**SOURCE RECORDS**
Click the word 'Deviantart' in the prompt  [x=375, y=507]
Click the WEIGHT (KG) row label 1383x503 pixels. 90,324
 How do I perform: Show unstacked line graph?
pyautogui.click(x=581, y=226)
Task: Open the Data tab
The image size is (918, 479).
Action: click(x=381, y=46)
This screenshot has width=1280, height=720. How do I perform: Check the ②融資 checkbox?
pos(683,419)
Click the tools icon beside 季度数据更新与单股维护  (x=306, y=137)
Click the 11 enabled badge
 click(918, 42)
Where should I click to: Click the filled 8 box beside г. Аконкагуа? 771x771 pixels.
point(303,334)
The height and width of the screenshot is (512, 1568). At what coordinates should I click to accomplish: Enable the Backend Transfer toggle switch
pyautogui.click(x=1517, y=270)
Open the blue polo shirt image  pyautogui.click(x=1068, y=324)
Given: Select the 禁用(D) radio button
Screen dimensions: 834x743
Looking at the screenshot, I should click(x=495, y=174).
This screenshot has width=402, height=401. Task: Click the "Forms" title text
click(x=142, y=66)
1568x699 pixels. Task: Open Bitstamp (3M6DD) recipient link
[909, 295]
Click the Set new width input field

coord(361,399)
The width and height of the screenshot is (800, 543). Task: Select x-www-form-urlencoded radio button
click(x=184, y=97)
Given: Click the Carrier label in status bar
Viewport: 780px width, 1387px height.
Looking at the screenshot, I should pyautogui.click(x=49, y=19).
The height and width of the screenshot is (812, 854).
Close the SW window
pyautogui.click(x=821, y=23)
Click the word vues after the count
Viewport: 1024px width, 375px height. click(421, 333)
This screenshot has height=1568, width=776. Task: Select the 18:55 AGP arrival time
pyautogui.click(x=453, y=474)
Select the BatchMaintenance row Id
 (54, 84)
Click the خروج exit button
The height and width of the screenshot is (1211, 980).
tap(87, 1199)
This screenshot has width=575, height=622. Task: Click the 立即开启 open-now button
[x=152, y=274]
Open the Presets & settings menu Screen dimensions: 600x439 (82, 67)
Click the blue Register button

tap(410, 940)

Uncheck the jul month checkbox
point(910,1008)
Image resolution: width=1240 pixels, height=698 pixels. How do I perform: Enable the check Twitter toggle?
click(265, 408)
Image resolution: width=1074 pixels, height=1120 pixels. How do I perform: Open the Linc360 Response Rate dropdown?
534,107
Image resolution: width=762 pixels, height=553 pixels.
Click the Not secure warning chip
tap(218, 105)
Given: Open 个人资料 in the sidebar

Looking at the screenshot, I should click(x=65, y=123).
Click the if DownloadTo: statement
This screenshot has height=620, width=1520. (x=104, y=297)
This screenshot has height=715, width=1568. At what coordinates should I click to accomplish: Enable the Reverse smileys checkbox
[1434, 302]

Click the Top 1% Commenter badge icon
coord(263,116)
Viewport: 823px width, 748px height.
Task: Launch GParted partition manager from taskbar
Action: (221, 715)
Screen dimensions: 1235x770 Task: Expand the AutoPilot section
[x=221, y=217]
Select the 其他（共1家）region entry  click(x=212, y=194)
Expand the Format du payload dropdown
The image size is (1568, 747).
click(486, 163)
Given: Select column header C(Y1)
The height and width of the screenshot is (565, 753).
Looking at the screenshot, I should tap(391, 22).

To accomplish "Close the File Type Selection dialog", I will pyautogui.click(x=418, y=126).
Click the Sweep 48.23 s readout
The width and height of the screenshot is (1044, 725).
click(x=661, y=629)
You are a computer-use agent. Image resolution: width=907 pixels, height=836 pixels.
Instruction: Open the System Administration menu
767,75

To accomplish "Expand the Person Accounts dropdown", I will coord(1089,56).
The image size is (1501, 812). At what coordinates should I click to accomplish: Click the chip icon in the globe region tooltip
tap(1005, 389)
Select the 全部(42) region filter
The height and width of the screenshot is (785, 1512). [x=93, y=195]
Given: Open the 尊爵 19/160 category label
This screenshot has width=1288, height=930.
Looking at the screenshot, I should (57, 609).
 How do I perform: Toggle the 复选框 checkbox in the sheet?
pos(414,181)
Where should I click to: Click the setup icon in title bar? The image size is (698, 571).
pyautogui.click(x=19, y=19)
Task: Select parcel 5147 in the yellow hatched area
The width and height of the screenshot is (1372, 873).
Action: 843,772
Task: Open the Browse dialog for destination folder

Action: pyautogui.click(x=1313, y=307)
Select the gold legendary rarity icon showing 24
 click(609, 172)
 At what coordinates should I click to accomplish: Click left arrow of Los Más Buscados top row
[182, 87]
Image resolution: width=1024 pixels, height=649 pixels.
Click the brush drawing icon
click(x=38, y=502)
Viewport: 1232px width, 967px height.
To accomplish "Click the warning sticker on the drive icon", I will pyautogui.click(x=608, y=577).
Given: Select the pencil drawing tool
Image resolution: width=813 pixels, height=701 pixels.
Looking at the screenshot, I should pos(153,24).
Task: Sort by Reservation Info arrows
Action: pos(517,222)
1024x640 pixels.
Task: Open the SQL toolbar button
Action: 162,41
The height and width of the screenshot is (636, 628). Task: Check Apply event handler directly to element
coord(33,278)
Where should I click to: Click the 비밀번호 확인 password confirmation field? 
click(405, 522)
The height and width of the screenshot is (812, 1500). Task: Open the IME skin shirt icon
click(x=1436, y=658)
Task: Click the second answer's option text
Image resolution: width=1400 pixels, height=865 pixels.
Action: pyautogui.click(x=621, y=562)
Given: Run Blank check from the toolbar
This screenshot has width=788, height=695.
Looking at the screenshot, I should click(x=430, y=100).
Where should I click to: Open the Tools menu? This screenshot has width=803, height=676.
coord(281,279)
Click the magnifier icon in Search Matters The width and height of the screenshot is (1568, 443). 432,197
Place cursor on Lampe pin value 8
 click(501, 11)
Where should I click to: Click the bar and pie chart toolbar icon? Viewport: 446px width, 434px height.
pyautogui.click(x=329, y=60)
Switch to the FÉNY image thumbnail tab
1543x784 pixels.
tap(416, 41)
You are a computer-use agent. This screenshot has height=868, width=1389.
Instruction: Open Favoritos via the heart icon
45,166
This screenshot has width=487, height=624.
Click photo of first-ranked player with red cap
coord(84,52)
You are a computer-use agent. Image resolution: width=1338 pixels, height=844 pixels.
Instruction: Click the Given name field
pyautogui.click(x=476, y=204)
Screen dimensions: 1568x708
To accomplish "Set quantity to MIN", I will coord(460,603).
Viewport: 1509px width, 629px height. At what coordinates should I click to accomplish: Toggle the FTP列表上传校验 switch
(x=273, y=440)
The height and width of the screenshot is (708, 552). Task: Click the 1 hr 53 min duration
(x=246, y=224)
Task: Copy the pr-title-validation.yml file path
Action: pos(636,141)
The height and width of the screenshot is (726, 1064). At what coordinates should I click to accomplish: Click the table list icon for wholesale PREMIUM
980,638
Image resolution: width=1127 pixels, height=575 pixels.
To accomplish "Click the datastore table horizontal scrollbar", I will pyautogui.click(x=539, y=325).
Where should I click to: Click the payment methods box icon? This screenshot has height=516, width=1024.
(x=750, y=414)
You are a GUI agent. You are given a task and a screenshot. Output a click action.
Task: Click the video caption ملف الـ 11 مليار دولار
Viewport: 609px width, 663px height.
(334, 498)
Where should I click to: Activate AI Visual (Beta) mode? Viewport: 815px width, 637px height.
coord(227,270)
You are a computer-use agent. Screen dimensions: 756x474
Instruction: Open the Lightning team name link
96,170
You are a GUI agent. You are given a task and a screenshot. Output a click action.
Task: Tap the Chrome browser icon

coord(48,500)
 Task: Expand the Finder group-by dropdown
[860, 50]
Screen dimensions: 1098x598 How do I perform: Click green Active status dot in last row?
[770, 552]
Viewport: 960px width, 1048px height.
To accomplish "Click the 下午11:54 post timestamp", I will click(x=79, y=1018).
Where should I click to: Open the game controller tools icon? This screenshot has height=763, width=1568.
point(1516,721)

**WHAT TO PRODUCE**
Output the line bearing "Task: Expand the Finder group-by dropdown" along with all the lines after it through the end of the entries, exactly, and no other lines.

**RESPONSE TO THE TASK**
 Task: Expand the Finder group-by dropdown
[860, 50]
Screen dimensions: 1098x598 How do I perform: Click green Active status dot in last row?
[770, 552]
Viewport: 960px width, 1048px height.
To accomplish "Click the 下午11:54 post timestamp", I will click(x=79, y=1018).
Where should I click to: Open the game controller tools icon? This screenshot has height=763, width=1568.
point(1516,721)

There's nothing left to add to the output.